This completes the proof. \(\square \)

At the end of this section, we give some discussions on the computational complexity of the Monte Carlo approximation method. Denote \(\pi (x,\omega ):=\Vert \textrm{F}({x},\omega )\Vert ^2-\mathbb {E}[\Vert \textrm{F}({x},\omega )\Vert ^2]\). We further assume that the moment generating function \(\mathbb {E}\left[ e^{t\pi (x,\omega )}\right] \) of the random variable \(\pi (x,\omega )\) satisfies the following condition: there exists \(\sigma >0\) such that for all \(x\in \mathbb {R}^n,\)

$$\begin{aligned} \mathbb {E}\left[ e^{t(\pi (x,\omega ))}\right] \le \textrm{exp}({\sigma ^2t^2/2}), \ \forall t \in \mathbb {R}. \end{aligned}$$
(25)

This condition was introduced by Shapiro and Xu [28]. It is noticed that the right side of (25) is just the moment generating function of normal distribution with a variance \(\sigma ^2\). Hence, the inequality (25) holds as an equality as \(\pi (x,\omega )\) has normal distribution. In addition, this condition can also be satisfied if \(\pi (x,\omega )\) has a subguass distribution.

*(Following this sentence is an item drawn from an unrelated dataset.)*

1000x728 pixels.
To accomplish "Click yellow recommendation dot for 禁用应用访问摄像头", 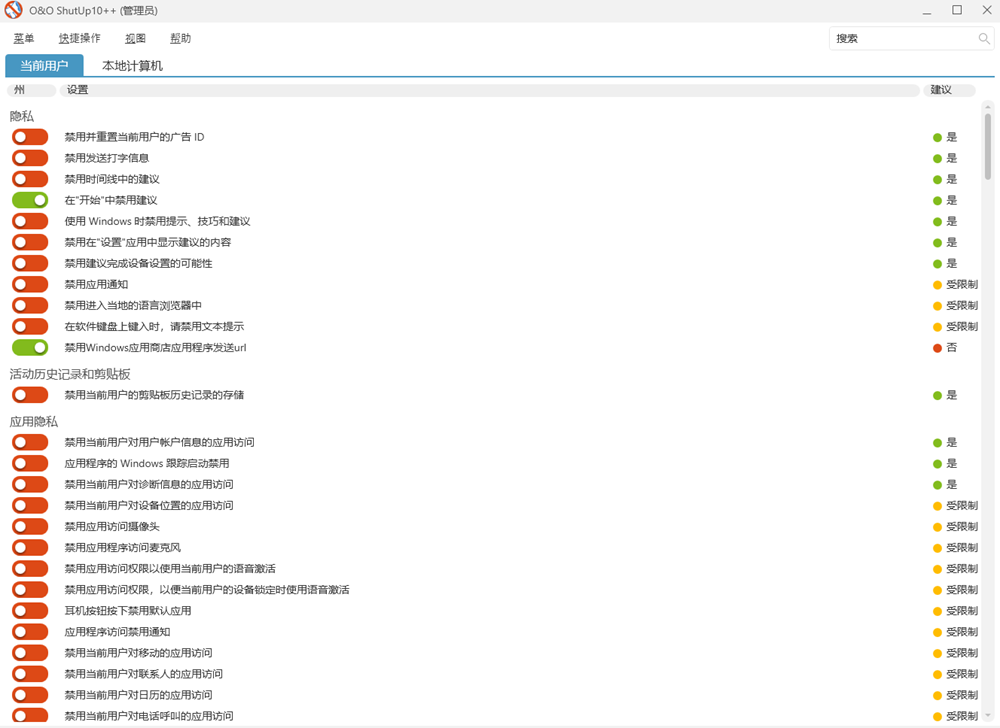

From the proof process of Theorem 5, we know that the conditions (C1)–(C3) assumed in [28, Theorem 5.1] are all satisfied. Moreover, by (20) we have

$$\begin{aligned} |\mathbb {E}[\Vert \textrm{F}({x}',\omega )\Vert ^2]-\mathbb {E} [\Vert \textrm{F}({x},\omega )\Vert ^2]|\le \mathbb {E}[2c(\Vert A(\omega )\Vert +\Vert B(\omega )\Vert )]\Vert {x}'-{x}\Vert , \ \forall x',x\in \mathcal {Z}. \end{aligned}$$

Let \(L:=\mathbb {E}[2c(\Vert A(\omega )\Vert +\Vert B(\omega )\Vert )]\). Obviously, L is finite on the compact set \({\Omega }\) due to the continuity of \(A(\omega )\) and \(B(\omega )\). Denote by \(D:=\textrm{sup}_{x',x\in \mathcal {Z}}\Vert x'-x\Vert \) the diameter of \(\mathcal {Z}\). Then, according to (5.14) in [28], we know that for \(\alpha \in (0,1)\), if the sample size \(N_k\) satisfies

$$\begin{aligned} N_k\ge \frac{\mathcal {O}(1)\sigma ^2}{\varepsilon ^2}\left[ n\textrm{log}\left( \frac{\mathcal {O}(1)DL}{\varepsilon }\right) +\textrm{log}\left( \frac{2}{\alpha }\right) \right] , \end{aligned}$$
(26)

then

$$\begin{aligned} \textrm{Prob}\Bigg \{\sup _{{x}\in \mathcal {Z}}\bigg |\frac{1}{N_k}\sum _{\omega ^i\in {\Omega }_k}\Vert \textrm{F}({x},\omega ^i)\Vert ^2- \mathbb {E}[\Vert \textrm{F}({x},\omega )\Vert ^2]\bigg |\ge \varepsilon /2\Bigg \}\le \frac{\alpha }{2}, \end{aligned}$$

i.e.,

$$\begin{aligned} \text {Prob}\left\{ \sup \limits _{{x}\in \mathcal {Z}}|{\Theta }_k({x})-{\Theta }({x})|\ge \varepsilon /2\right\} \le \frac{\alpha }{2}. \end{aligned}$$

Then by following the proof of Theorem 5, we can obtain

$$\begin{aligned} {\textrm{Prob}}\left\{ |{\Theta }({x}^k)-{\Theta }(x^*)|\ge \varepsilon \right\} \le \alpha . \end{aligned}$$

This means that \(x^k\) is an \(\varepsilon \)-optimal solution with probability at least \(1-\alpha \). Hence, to obtain an \(\varepsilon \)-optimal solution, the computational complexity of Monte Carlo approximation method is \(\mathcal {O}\left( \frac{n}{\varepsilon ^2}\textrm{log}\frac{1}{\varepsilon }\right) \) by (26). For the computational complexity of Monte Carlo based methods, more research and discussions can be founded in [1, 27]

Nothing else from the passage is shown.